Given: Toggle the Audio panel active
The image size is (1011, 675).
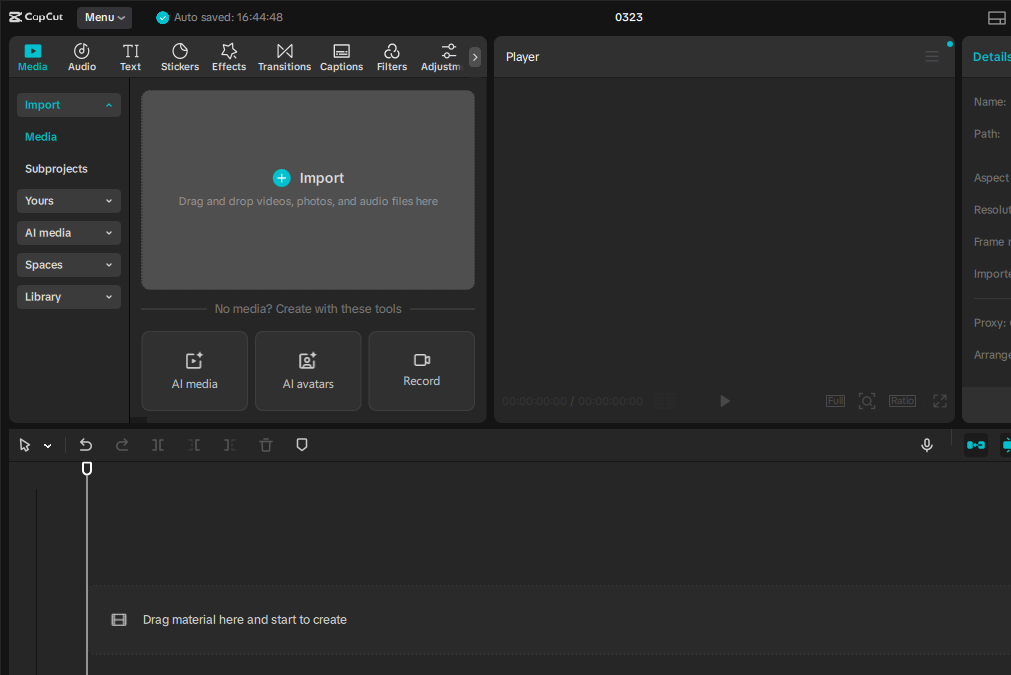Looking at the screenshot, I should (x=81, y=56).
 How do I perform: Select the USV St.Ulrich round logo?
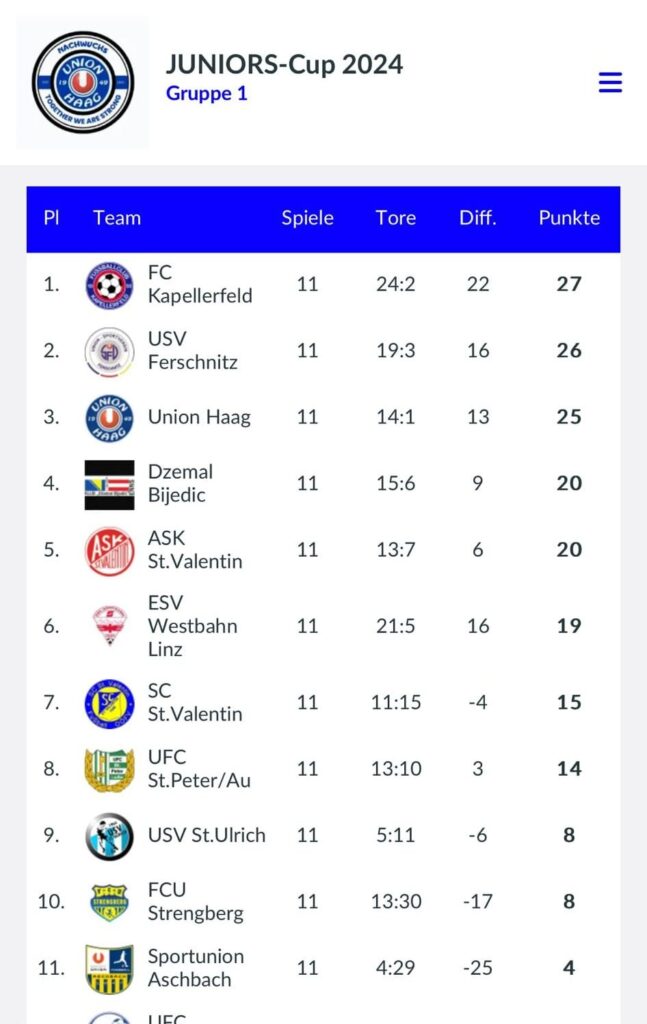tap(110, 836)
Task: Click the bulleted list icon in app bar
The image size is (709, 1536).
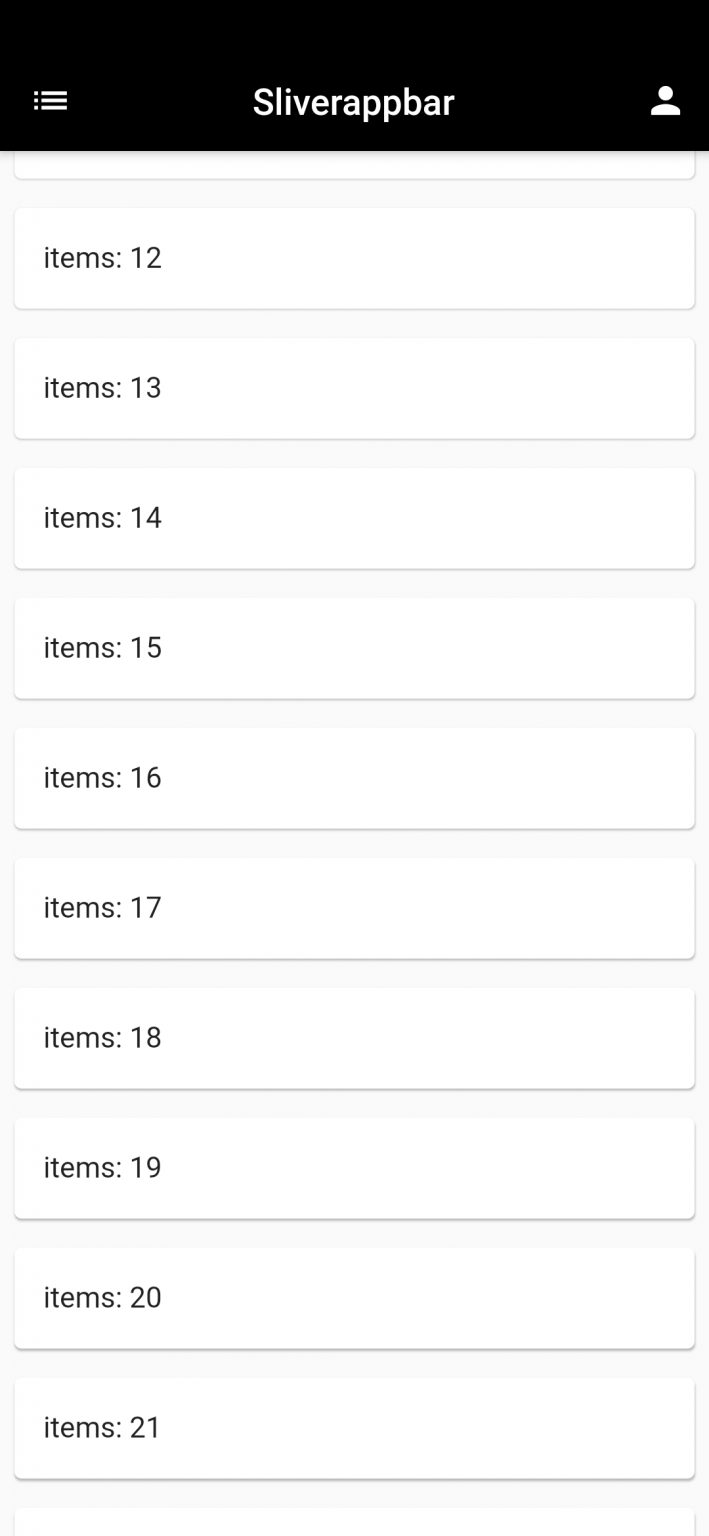Action: click(51, 100)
======
* Brief
Rewrite the lines of the items above as a numbered list, skipping blank lines and omitting the pictures.

* The response
1. Given: Toggle the Audio panel active
2. The image size is (1011, 675).
3. Looking at the screenshot, I should (x=81, y=56).
4.  How do I perform: Select the USV St.Ulrich round logo?
5. tap(110, 836)
6. Task: Click the bulleted list icon in app bar
7. The image size is (709, 1536).
8. Action: click(51, 100)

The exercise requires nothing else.